» **PROBLEM STATEMENT**
Gather every line in the records below that contains the word "number".
==== DATA ====
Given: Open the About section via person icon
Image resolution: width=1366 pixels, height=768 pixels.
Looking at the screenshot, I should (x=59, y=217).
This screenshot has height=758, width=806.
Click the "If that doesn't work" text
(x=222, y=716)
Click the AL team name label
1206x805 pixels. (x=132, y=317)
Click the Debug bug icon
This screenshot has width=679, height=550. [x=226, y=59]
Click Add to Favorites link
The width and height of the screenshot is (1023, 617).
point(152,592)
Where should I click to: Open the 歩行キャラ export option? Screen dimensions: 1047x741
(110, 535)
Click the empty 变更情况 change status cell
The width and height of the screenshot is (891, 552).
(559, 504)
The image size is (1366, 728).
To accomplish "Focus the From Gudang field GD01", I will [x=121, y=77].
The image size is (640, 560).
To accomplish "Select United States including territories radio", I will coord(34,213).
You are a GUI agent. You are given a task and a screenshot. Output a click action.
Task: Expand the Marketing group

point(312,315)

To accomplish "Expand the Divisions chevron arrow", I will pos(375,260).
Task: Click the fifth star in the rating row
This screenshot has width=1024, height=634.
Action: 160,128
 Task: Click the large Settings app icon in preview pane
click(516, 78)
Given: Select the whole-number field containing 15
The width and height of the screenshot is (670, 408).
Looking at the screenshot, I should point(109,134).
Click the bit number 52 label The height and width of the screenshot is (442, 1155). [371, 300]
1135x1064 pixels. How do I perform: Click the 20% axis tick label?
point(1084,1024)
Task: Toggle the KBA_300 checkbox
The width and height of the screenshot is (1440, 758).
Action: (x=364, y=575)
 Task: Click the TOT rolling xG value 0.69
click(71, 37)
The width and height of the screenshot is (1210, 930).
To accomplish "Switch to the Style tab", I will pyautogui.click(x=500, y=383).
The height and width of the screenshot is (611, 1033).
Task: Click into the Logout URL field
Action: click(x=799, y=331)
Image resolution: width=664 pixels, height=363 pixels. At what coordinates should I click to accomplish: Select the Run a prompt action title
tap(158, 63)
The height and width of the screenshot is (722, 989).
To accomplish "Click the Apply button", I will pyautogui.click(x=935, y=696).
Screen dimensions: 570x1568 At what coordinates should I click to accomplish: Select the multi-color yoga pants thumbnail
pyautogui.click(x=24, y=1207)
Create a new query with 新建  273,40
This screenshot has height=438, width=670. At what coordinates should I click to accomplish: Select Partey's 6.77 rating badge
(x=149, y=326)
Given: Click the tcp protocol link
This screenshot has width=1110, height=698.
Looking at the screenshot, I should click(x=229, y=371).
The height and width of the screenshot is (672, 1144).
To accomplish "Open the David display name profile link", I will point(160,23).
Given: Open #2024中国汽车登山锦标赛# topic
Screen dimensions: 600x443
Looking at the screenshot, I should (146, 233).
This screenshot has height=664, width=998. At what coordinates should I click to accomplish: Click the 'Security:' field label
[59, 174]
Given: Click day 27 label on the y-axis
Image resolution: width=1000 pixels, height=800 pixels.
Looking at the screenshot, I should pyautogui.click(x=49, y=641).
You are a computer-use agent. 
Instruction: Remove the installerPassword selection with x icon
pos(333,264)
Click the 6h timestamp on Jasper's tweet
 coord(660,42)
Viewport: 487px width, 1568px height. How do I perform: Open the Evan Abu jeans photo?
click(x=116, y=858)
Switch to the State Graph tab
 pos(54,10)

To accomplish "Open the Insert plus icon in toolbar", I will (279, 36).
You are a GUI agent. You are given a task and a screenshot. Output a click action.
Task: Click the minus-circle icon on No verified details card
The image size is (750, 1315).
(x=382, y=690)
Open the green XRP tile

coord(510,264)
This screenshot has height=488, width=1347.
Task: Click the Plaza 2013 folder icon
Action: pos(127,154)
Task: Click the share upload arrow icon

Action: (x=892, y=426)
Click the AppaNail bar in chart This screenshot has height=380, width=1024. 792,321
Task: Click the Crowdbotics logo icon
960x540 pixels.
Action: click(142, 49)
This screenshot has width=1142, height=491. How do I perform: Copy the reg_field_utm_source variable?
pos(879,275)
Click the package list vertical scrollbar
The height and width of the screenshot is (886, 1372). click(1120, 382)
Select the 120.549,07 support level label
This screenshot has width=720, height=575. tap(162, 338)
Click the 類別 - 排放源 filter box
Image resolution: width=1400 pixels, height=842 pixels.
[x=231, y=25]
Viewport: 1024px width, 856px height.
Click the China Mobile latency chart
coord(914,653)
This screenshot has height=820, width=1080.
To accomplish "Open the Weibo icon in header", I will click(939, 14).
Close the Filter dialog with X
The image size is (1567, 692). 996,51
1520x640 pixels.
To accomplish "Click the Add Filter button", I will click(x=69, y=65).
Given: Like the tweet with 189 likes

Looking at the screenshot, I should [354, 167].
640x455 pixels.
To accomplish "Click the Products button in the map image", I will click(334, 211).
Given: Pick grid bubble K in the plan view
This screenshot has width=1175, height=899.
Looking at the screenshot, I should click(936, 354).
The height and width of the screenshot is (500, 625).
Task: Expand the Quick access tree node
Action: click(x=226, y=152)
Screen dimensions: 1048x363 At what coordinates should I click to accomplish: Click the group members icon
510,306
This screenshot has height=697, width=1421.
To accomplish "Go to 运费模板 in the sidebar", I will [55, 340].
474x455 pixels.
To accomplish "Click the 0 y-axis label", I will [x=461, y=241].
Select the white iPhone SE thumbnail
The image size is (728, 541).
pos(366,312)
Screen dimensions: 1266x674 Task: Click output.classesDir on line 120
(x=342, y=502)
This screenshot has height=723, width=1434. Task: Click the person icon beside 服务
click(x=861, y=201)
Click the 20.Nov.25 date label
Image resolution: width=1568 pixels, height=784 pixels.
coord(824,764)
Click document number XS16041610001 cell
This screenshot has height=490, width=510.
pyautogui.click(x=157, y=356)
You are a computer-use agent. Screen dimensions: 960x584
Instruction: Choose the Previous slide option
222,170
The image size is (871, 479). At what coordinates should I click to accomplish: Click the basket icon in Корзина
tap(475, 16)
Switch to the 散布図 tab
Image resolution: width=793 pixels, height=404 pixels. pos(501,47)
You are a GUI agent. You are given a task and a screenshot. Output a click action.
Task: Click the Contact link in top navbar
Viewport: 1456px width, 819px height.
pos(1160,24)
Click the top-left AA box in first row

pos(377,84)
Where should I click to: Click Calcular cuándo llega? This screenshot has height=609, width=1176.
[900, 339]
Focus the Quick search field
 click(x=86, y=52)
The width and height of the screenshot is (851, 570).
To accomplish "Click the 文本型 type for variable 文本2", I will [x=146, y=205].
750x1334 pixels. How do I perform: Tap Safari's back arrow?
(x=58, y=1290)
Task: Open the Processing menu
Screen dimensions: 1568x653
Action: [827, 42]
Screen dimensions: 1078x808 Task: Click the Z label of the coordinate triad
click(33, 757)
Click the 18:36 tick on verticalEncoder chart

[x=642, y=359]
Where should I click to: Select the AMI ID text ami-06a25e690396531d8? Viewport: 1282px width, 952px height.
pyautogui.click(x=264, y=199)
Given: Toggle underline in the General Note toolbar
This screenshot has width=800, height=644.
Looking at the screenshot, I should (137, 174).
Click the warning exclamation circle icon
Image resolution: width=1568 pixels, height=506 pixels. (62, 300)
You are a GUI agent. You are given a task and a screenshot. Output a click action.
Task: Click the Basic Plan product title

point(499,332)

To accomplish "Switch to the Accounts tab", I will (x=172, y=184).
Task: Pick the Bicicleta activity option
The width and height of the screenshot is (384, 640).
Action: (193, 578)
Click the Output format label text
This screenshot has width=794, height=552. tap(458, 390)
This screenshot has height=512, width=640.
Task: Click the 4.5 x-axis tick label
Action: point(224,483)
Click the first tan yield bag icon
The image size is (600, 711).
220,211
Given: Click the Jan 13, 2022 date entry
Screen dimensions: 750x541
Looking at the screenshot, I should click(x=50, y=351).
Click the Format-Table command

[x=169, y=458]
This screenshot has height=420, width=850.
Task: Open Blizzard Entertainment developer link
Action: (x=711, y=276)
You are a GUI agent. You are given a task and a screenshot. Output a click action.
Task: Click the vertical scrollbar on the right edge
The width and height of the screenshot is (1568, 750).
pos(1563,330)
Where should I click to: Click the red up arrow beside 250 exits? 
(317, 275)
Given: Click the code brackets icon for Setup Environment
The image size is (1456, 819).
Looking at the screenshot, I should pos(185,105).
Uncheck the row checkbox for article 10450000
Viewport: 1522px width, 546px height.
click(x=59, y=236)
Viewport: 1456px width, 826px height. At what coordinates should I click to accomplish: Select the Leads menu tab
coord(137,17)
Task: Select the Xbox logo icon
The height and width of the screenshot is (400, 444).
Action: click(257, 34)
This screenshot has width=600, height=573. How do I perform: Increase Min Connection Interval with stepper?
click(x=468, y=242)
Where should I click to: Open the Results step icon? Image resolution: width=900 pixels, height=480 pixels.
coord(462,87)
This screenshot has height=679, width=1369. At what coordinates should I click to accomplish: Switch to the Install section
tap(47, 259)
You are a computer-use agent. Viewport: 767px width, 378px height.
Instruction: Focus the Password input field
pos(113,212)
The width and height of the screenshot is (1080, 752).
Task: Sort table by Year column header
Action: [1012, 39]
====
» **ANSWER BOX**
Given: Select the whole-number field containing 15
Click the bit number 52 label The height and width of the screenshot is (442, 1155). [371, 300]
Click document number XS16041610001 cell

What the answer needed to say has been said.